*Exercise objective:*
Rewrite the lines from the line with "Where should I" up to and including the line with "(x=294, y=141)", changing "header row" to "table header" and leaving everything else the same. Give only those lines, without the pictures.

*Material shown:*
· · · ·

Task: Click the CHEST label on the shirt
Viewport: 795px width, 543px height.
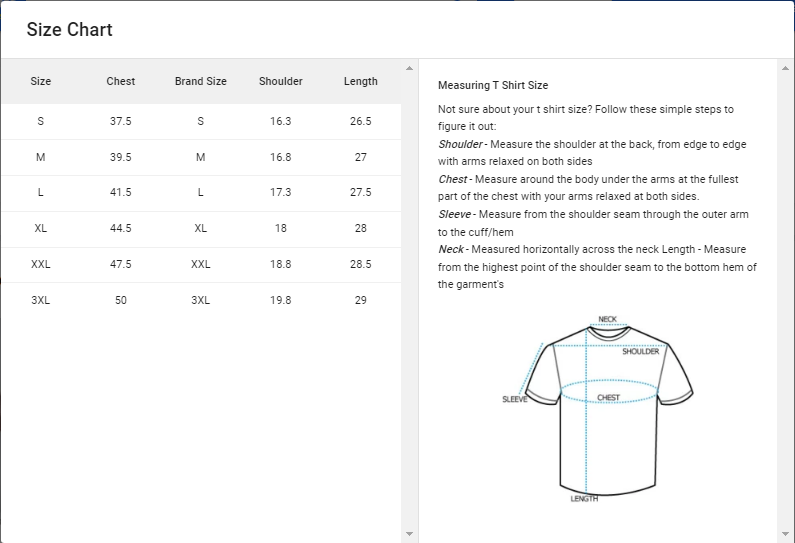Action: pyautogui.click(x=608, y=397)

· · · ·

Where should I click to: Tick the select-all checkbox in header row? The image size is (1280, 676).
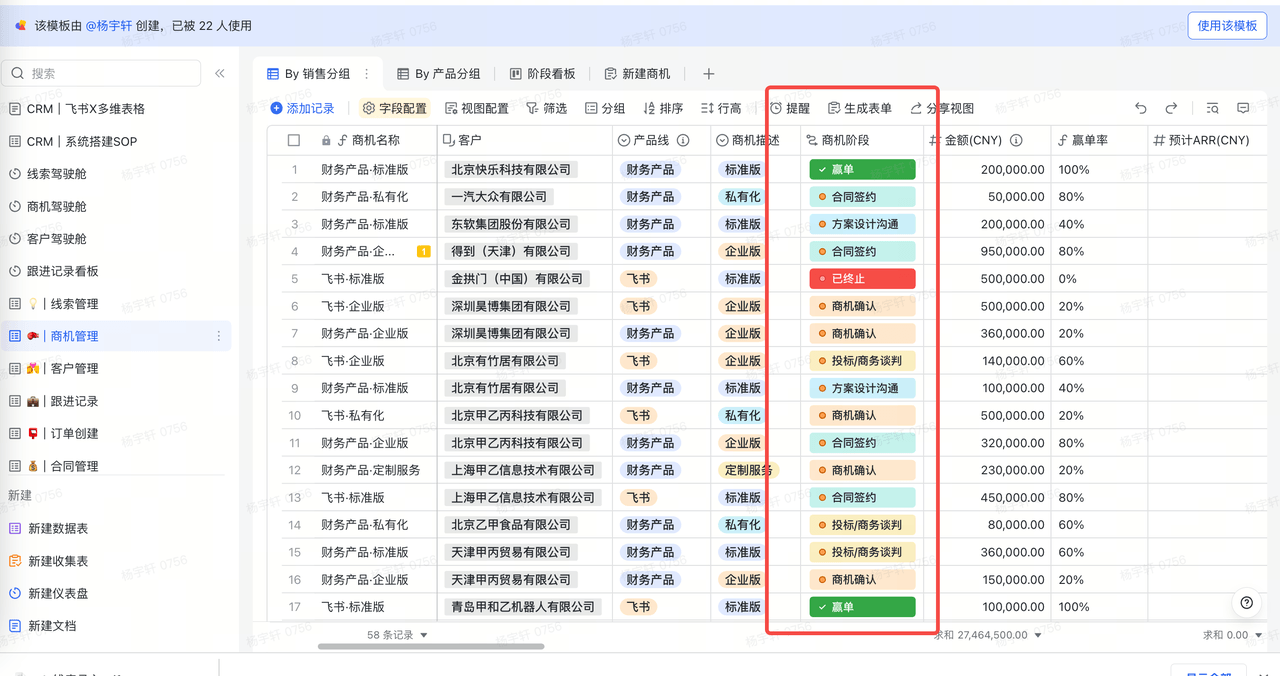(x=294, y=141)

· · · ·

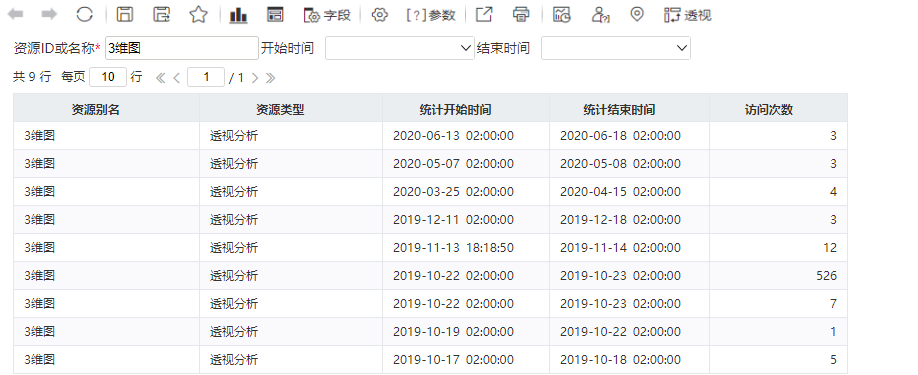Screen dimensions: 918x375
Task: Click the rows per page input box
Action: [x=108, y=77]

· · · ·

*Solved exercise:*
Where should I click to: Tick the select-all checkbox in table header? The image size is (1280, 676).
(x=294, y=141)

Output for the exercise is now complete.